Cevapsız sorunun çağrışımları her zerreme nüfuz etmiş midemin üzerine güçlü bir yumruk yemiş gibi kasılmıştım. Bir an gözümün karardığını ruhumun hissizleştiğini ve öne doğru sendelediğimi fark ettim. Belki de başım dönmemişti ama ben o hissi birebir yaşamıştım, çünkü anında merdivenlerden aşağı düşmemenin hesabı içerisine girmiş tırabzanlardan tutunmuştum.

Yaşadığım karmaşayı anlatamamanın verdiği hezeyanı yaşarken zihnim, ön dişlerim alt dudağıma baskı uygulamaya başlamış canımı yakıyordu. Karanlığıma saklanan ibişler, aptallığımla dalgasını geçerek kündeye yatırılmış bedenimin üstünde tepinmekten büyük keyif alıyorlardı.

Süper...

Kendi aptallığım yüzünden şimdi köşeye sıkışmış bir budala gibi şapşala bağlamış olduğum yere mıh gibi çakılı bir vaziyette duruyordum. Mesafe olarak birkaç adımlık odacıklarda bulunan insanları yok saymış saçma sapan bir işin içine girmiştim. Hem de burkulmuş bir bilekle merdivenlerden inmeyi seçerek.
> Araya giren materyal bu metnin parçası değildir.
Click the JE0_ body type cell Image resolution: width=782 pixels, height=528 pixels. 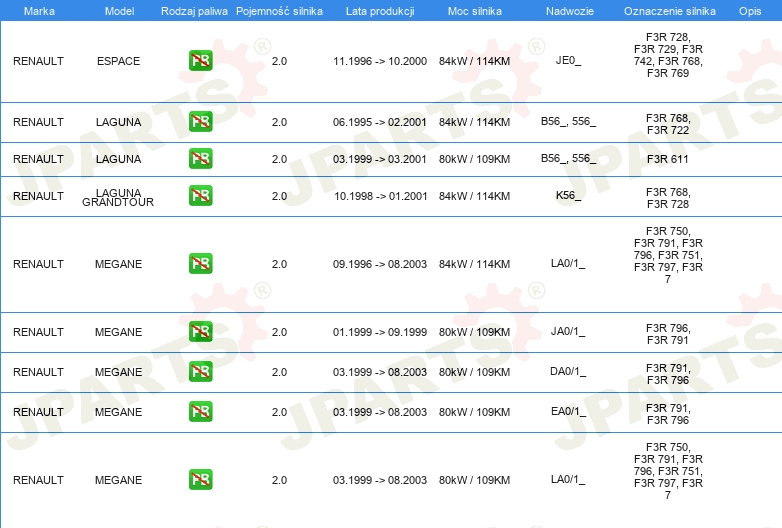click(568, 61)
Geri zekâlı, bir de ön görülüyüm diyerek övünür dururdun. Yaptığının ceremesini çek bakalım. Etrafımda pervane olup dönen minicik karartılar ve havada uçuşan siyah noktalar. Kulak zarımı patlatırcasına kıkırtıyla gülüşen yoklar...

Melek Hanım, neden asansörle inmiyorsunuz? Baş düşmanım, sana ne acaba. İç sesim misin yoksa düşmanım mı belli değildi.

İç sesimin ukalalıkları nefretimi açığa çıkarırken ağza alınmadık küfürler etmeye başladım. s... git başımdan şebek. Bir sen eksiktin zaten. Sen de gel tamam olsun.

Kendi kendimin şövalyesi kesilirken hâlâ fütursuz bakışların hükmü altındaydım. Muhatabımın beklenti içinde olduğu malumdu lakin benim ona vereceğim cevap henüz dağarcığımda yerini almamıştı.

Hemen içsel döküntülerimi bir tarafa bırakıp gerçeğe yatkın bir cevap üretmeliydim yoksa kepazeliğin daniskasını yaşayacaktım.

İyi de hangi bahanenin arkasına sığınmak istesem isteyeyim bir tarafım açıkta kalacaktı zira bunu tahmin edebiliyordum.

Peşimde insanlar var asansöre binmekten korkuyorum diyemezdim. Yoklar var olurken varlar yok olurken bu kısır döngü içinde hiç kimseye güvenmiyorum diyemezdim. Bunun için geçerli nedenlerim var hem de pek çok neden diyemezdim. Ne olduysa dün geceden bu yana oldu âdete dünyam tersine döndü diyemezdim. Tersine dönen dünyamı tekrar yerli yerine oturtmam için kendimi korumaya almam gerekiyor diyemezdim.

Öncelikle dünümü netliğe kavuşturmam gerekiyor ancak ondan sonra normalleşebilirim diyemezdim. Etrafımı kuşatan görünmez çember kırılmadıkça sizinle asansöre binip zemin kata inmek istemiyorum demeyi çok istedim ama diyemedim.

Öne doğru attığım adımı geri çekip tutunduğum tırabzanları bıraktım ve vücudumun tamamını ona doğru döndürdüm. Hâlâ sorgulayıcı bakışları üzerimde hâlâ sorunun cevabını bekler konumdaydı.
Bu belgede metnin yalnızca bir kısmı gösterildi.